Anyone else? Homesteading and Chronic Illness

[earthkitty]

I'm really sick right now, and just can't keep up. With the help of hubby and the kids everything is being kept alive through this heat, but I just can't do anything.

I have an orphan disease, systemic mastocytosis, which has turned my life from happy productive 30 year old homemaker to a now sickly 41 year old shadow of my former self.

Anyone else trying to deal with a homesteading lifestyle while sick? How do you deal with it?

Anyone who is healthy having to deal with a spouse like me? How do you deal with that?

[whiterock]

I am recovering from two broken legs, when I went in for surgery on them they found I have CML, a chronic form of leukemia, also have stints in heart and bypasses to legs. I am not getting much of anything done yet. Drought and grasshoppers took the garden, lost the few chickens I had left. I am divorced and depend on DD and her DH to do many things for me. Just got the ok today to drive again. Legs are still weak, can nly walk so long before I tire out. Still things could be worse.
ED

[kirkmcquest]

That mastocytosis is a tough one, kind of like an auto immune disease, right? I had lymes disease and it took a long time for me to get treated for it. It is tough when you have so much you want to do but you don't have the strength.
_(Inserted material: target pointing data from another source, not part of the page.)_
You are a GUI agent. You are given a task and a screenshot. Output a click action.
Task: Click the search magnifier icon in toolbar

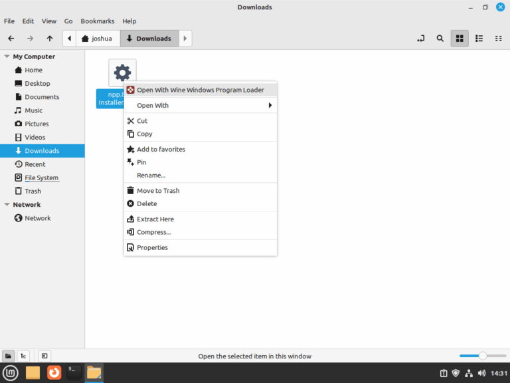[440, 39]
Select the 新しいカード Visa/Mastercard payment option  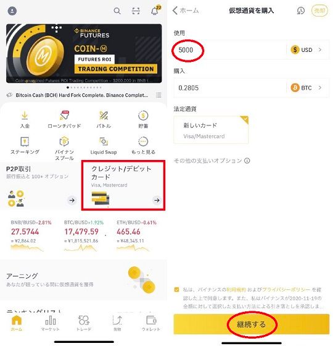point(211,130)
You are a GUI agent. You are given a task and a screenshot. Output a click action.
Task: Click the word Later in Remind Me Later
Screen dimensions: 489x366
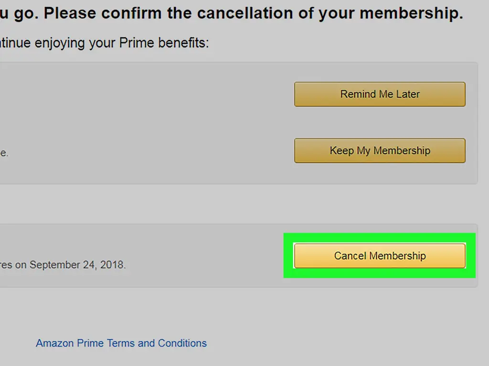(408, 94)
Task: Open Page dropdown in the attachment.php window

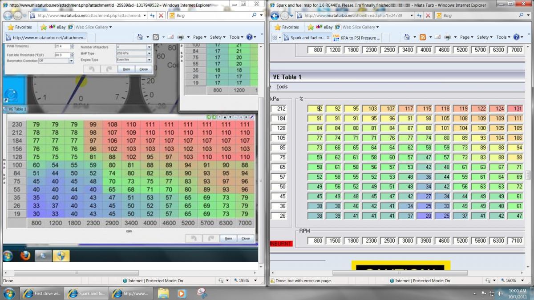Action: [x=199, y=37]
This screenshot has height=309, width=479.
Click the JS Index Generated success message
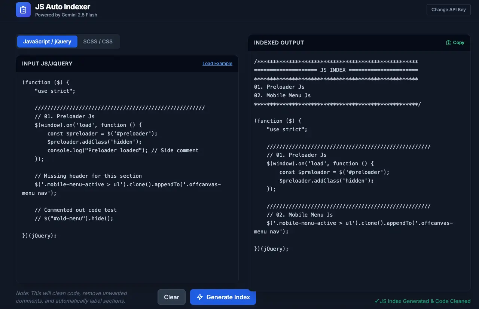point(422,301)
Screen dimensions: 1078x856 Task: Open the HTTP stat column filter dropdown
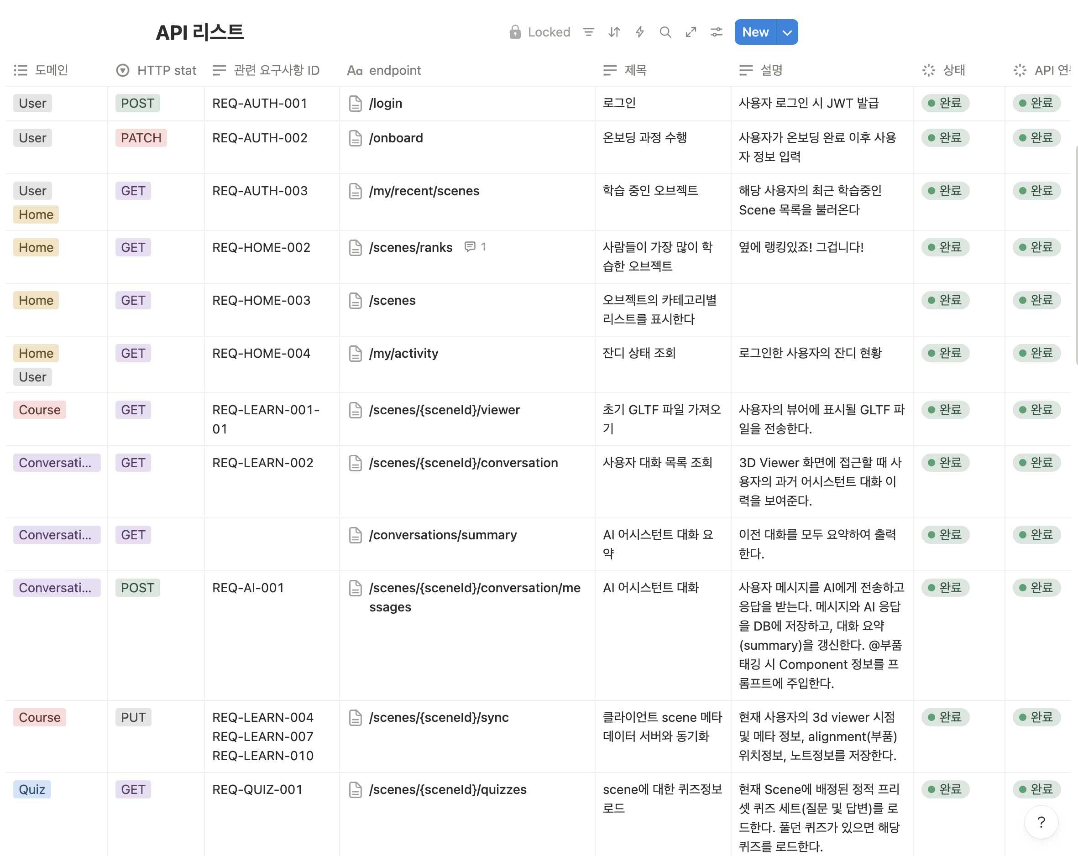[123, 70]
It's also tough when you look normal but feel terrible and people just don't understand that.

Good luck, I don't know much about your condition but I know what its like to drag around with a health problem...you're not alone.

[mountainwmn]

I had to downsize. I gave up my dream property to move to 2 acres. I do as much as I can on the good days and try to still do something on the bad ones. I break my day into 15 min bursts of activity, and If something is too hard I just don't do it. I pay the hay guy to deliver and stack instead of doing it myself, and use a 2 gallon bucket to fill water even though I have to make more trips

[earthkitty]

rock, I'll keep you in my prayers.

Yes, things could always be worse. But your reality is your reality, and I just wonder how people stay positive these days in general, let alone if you've got health problems.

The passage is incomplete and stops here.